This rule raises an issue when a Scikit-Learn Pipeline is created without specifying the memory argument.
When the memory argument is not specified, the pipeline will recompute the transformers every time the pipeline is fitted. This can be
time-consuming if the transformers are expensive to compute or if the dataset is large.
However, if the intent is to recompute the transformers everytime, the memory argument should be set explicitly to None. This way the
intention is clear.
Specify the memory argument when creating a Scikit-Learn Pipeline.
from sklearn.pipeline import Pipeline
from sklearn.preprocessing import StandardScaler
from sklearn.discriminant_analysis import LinearDiscriminantAnalysis
pipeline = Pipeline([
('scaler', StandardScaler()),
('classifier', LinearDiscriminantAnalysis())
]) # Noncompliant: the memory parameter is not provided
from sklearn.pipeline import Pipeline
from sklearn.preprocessing import StandardScaler
from sklearn.discriminant_analysis import LinearDiscriminantAnalysis
pipeline = Pipeline([
('scaler', StandardScaler()),
('classifier', LinearDiscriminantAnalysis())
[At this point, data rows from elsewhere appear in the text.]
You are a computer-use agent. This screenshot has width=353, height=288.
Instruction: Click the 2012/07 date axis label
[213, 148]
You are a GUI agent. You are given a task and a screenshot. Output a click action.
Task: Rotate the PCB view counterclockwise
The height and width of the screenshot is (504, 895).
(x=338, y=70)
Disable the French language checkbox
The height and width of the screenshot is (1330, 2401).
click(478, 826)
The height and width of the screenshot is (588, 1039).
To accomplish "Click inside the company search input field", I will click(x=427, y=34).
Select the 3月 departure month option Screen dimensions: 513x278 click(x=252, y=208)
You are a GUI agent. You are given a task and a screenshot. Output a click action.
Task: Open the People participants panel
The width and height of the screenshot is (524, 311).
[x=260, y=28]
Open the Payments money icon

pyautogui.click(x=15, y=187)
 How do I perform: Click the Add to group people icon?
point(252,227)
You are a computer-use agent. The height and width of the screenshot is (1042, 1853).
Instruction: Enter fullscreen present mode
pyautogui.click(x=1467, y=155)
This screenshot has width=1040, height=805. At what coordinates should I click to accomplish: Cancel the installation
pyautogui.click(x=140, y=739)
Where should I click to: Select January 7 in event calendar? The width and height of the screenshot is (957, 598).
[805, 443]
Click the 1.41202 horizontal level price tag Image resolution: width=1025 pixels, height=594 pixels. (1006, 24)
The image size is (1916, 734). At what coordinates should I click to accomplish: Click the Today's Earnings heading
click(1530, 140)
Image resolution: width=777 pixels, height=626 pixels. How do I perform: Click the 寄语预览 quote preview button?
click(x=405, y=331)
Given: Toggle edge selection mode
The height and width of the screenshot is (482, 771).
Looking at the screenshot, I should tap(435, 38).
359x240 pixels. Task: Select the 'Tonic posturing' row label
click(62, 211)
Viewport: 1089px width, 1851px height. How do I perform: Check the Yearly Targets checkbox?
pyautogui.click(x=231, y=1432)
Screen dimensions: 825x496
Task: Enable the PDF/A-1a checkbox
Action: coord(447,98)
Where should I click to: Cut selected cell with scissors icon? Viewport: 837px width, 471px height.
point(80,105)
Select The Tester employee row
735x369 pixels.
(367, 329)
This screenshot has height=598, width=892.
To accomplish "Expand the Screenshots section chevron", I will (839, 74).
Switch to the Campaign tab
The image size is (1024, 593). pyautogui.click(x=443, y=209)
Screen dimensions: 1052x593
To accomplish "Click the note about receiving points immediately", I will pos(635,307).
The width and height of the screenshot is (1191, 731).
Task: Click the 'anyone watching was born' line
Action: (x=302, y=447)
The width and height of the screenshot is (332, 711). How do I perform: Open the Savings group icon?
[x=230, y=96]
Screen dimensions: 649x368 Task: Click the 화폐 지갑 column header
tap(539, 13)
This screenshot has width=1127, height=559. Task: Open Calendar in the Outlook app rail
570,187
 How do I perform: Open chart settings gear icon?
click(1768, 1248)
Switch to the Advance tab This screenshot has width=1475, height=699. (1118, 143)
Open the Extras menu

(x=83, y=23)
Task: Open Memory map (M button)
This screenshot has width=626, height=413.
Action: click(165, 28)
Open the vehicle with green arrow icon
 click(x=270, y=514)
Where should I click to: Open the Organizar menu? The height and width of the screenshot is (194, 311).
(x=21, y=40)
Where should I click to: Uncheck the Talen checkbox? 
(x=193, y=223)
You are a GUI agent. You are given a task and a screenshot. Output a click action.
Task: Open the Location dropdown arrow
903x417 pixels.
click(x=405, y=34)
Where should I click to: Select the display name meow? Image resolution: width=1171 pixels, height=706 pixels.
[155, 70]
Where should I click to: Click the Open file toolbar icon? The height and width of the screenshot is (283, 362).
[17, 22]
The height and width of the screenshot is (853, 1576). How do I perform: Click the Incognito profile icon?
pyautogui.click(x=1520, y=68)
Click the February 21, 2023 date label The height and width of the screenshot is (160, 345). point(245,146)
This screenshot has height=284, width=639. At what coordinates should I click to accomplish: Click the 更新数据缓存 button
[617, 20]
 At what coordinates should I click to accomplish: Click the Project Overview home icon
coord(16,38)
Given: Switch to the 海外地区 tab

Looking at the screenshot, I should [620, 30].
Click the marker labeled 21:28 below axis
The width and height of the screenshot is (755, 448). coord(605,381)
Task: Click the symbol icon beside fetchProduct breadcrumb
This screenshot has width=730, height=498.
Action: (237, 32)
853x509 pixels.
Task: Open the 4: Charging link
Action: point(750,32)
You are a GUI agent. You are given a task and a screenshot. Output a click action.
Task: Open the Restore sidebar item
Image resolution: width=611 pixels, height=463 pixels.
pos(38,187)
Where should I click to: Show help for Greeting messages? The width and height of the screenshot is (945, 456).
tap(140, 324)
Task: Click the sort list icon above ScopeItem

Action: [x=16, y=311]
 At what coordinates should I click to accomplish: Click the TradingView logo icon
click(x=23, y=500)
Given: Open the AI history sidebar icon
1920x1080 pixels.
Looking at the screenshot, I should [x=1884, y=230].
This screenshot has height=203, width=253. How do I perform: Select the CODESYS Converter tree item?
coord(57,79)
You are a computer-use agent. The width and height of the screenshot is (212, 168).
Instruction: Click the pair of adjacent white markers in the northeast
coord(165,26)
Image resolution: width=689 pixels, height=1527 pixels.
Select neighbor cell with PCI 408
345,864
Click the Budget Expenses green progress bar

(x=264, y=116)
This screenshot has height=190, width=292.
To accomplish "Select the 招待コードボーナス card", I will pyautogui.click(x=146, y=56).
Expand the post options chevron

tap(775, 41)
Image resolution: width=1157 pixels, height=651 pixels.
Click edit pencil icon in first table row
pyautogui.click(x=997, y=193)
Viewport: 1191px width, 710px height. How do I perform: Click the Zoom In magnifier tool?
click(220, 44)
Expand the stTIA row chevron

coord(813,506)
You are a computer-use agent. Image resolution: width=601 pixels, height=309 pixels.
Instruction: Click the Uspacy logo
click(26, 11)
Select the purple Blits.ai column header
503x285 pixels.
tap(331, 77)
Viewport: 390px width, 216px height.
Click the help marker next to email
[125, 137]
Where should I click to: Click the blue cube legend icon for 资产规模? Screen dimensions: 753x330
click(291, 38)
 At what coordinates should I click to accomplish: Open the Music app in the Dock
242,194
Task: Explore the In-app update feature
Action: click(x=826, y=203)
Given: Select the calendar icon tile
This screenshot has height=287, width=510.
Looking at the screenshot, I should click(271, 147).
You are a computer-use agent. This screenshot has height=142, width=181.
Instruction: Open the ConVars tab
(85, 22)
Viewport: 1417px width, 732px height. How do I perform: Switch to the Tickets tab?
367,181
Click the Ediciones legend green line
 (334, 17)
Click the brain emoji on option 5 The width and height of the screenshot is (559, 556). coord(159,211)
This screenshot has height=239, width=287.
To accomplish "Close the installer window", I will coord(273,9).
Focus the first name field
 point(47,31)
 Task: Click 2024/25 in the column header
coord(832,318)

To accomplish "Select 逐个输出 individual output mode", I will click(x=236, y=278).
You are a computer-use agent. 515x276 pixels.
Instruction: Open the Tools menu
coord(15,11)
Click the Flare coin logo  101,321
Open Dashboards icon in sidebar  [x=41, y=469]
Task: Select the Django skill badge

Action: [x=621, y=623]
], memory="cache_folder") # Compliant
If the pipeline is used with different datasets, the cache may not be helpful and can consume a lot of space. This is true when using
sklearn.model_selection.HalvingGridSearchCV or sklearn.model_selection.HalvingRandomSearchCV because the size of the dataset
changes every iteration when using the default configuration.